Once the line holding "Given: Switch to 规则 rule mode" is found in the entries below, transcribe exactly every line up to and including the one holding "Screen dimensions: 650x556", but leave out the pictures.

EXERCISE INPUTS:

==============================

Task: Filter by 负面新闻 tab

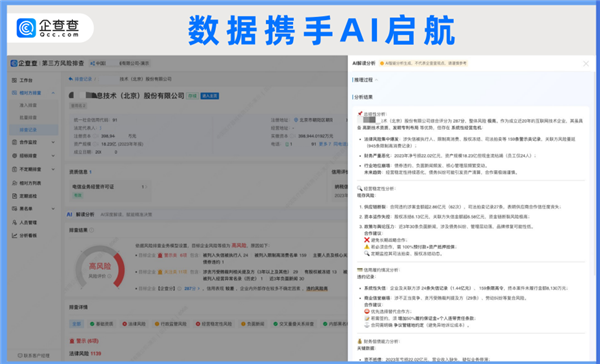Action: (x=253, y=324)
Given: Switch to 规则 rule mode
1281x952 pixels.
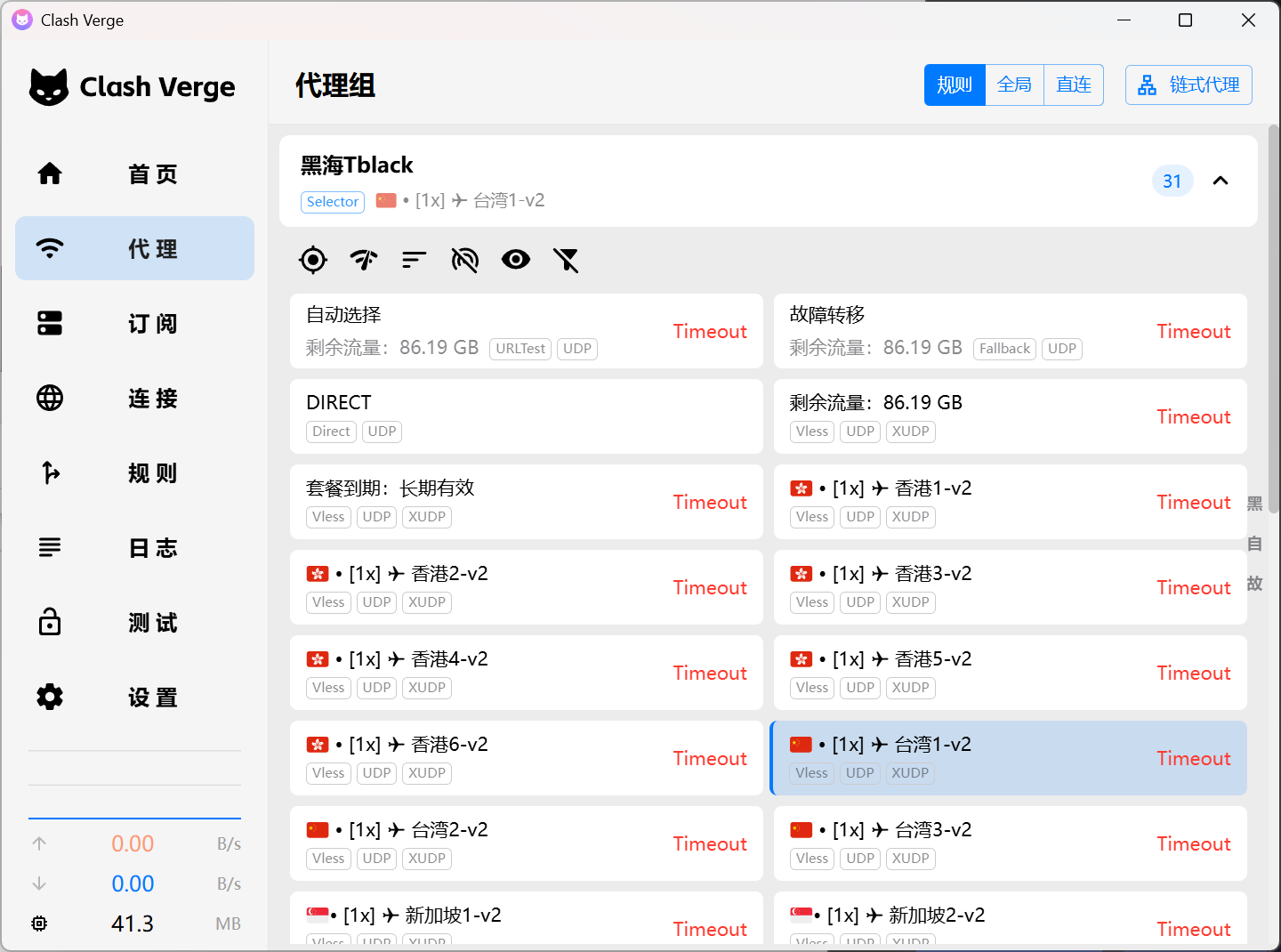Looking at the screenshot, I should [x=955, y=85].
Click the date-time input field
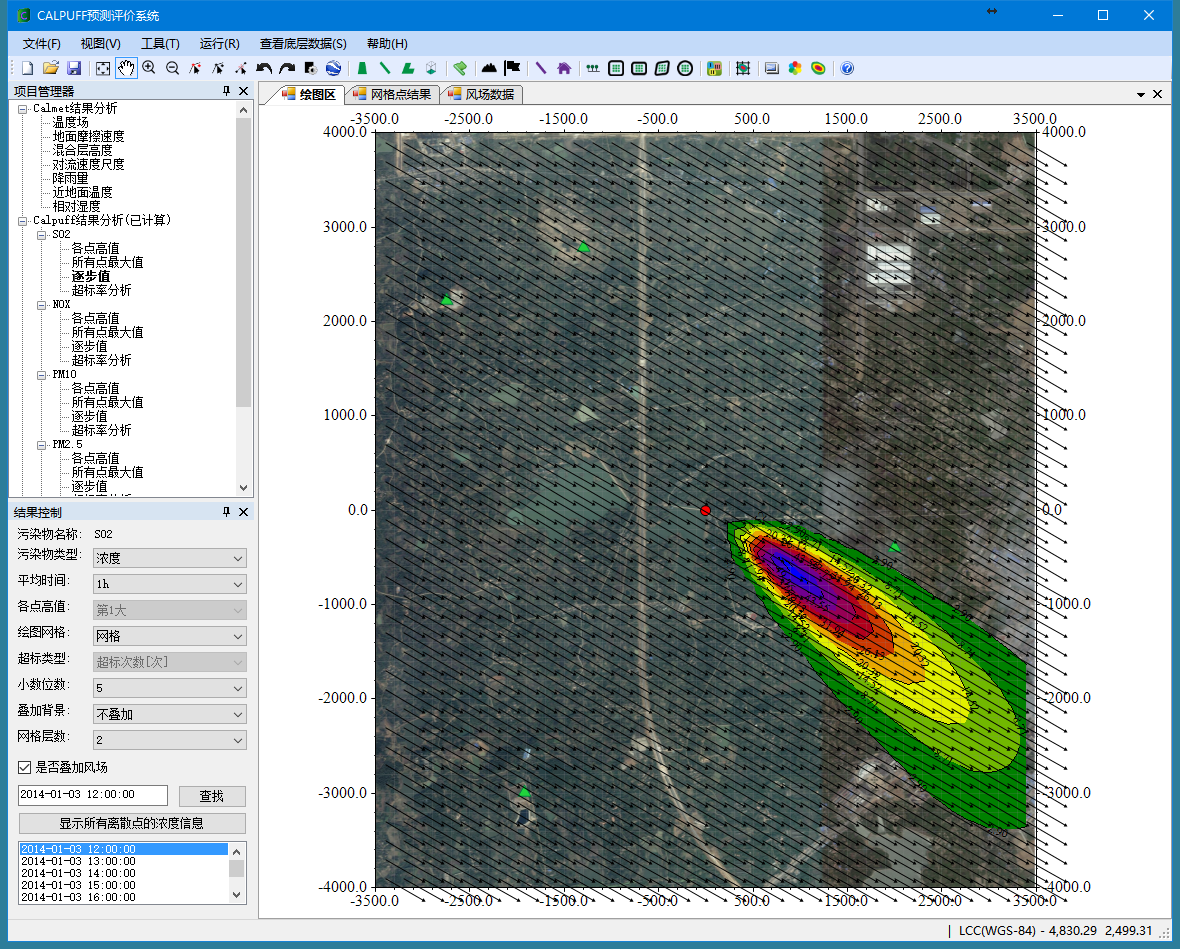The height and width of the screenshot is (949, 1180). tap(92, 795)
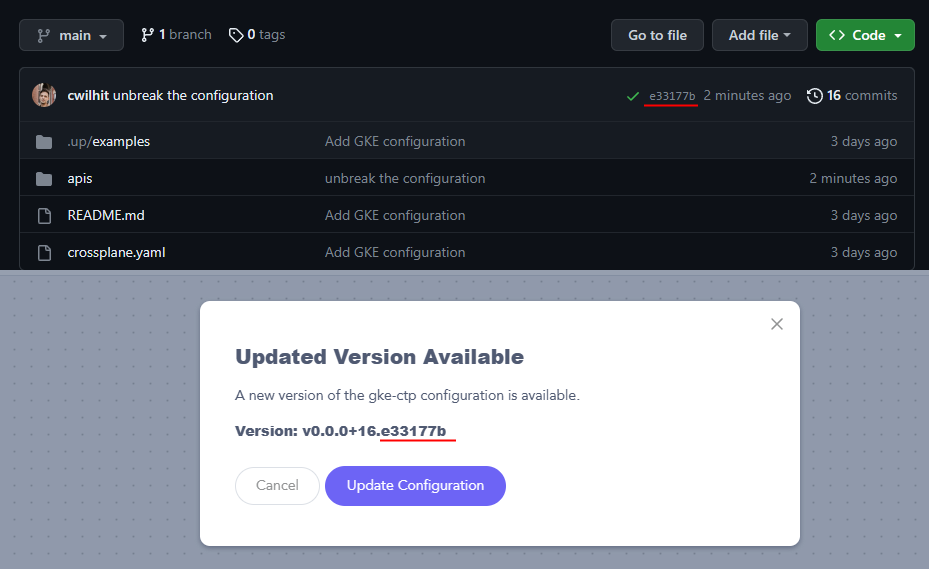Screen dimensions: 929x569
Task: Expand the Add file dropdown
Action: 759,35
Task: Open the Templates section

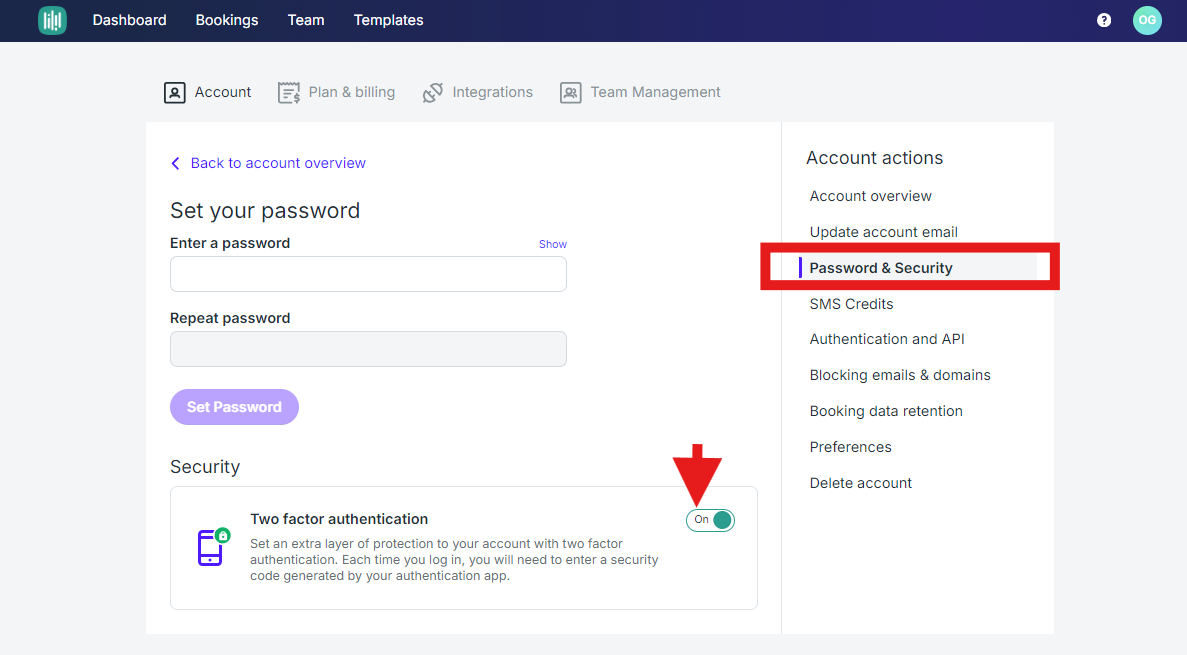Action: 388,20
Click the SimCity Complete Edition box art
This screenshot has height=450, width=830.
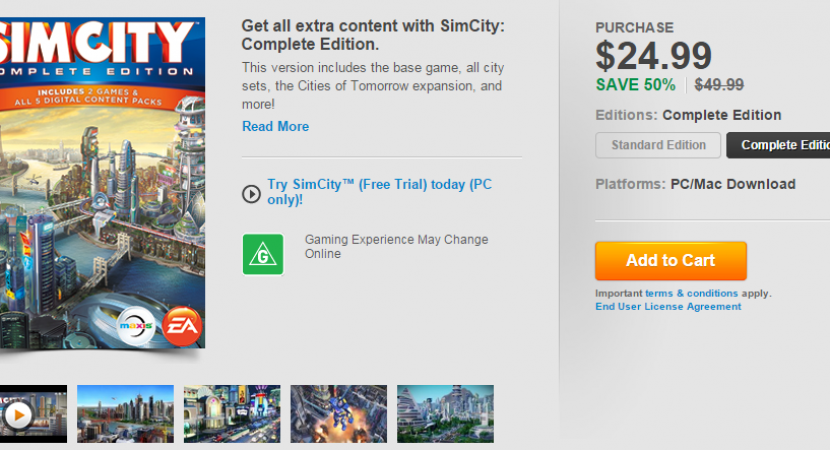(100, 180)
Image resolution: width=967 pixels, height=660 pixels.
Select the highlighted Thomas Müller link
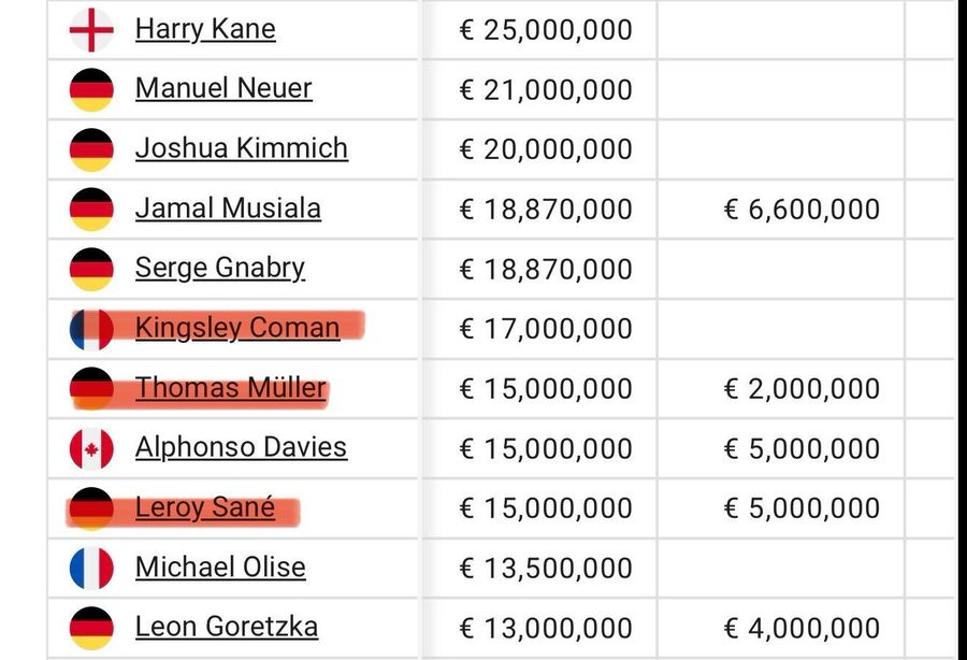(x=230, y=388)
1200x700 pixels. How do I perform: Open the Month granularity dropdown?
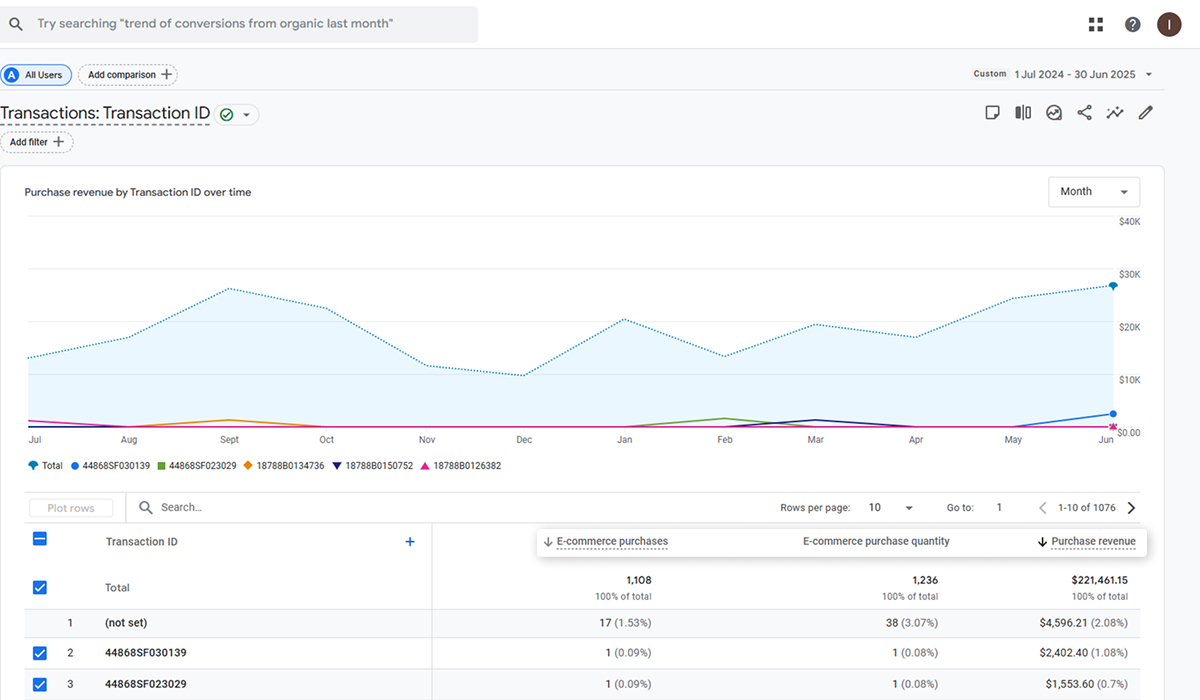1094,192
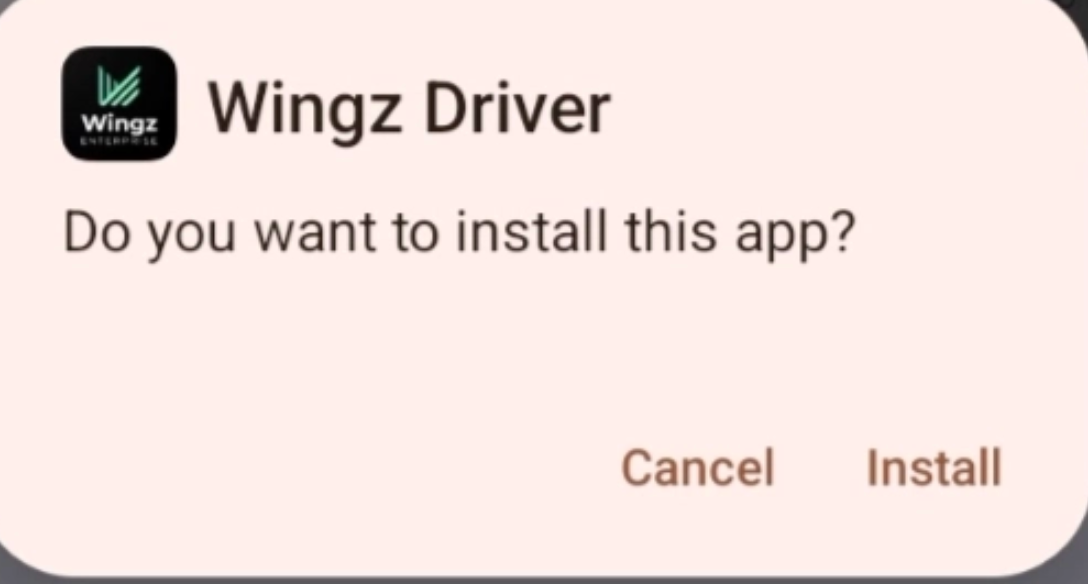Cancel the app installation
The height and width of the screenshot is (584, 1088).
697,467
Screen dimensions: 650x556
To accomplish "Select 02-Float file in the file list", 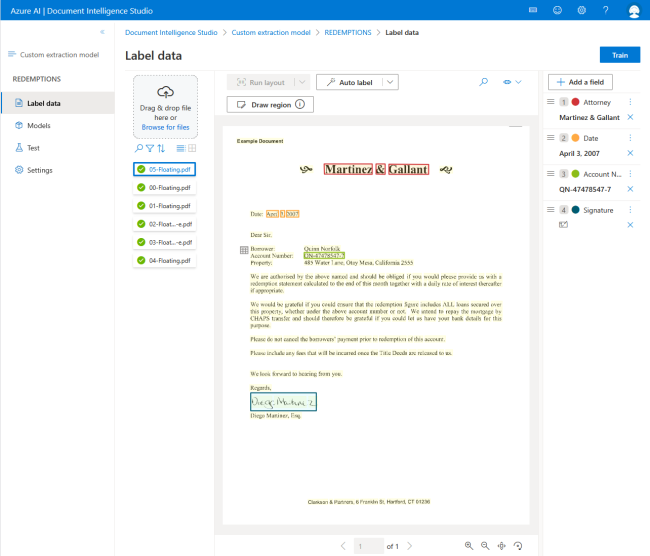I will pyautogui.click(x=164, y=224).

==============================

TASK SOLUTION:
Given: Switch to 规则 rule mode
1281x952 pixels.
Looking at the screenshot, I should [x=955, y=85].
Click the date-time input field
The height and width of the screenshot is (949, 1180). tap(92, 795)
Screen dimensions: 929x569
Task: Expand the Add file dropdown
Action: 759,35
Task: Open the Templates section

Action: 388,20
Click the SimCity Complete Edition box art
This screenshot has height=450, width=830.
(100, 180)
Image resolution: width=967 pixels, height=660 pixels.
Select the highlighted Thomas Müller link
(x=230, y=388)
1200x700 pixels. How do I perform: Open the Month granularity dropdown?
1094,192
Cancel the app installation
The height and width of the screenshot is (584, 1088).
697,467
Screen dimensions: 650x556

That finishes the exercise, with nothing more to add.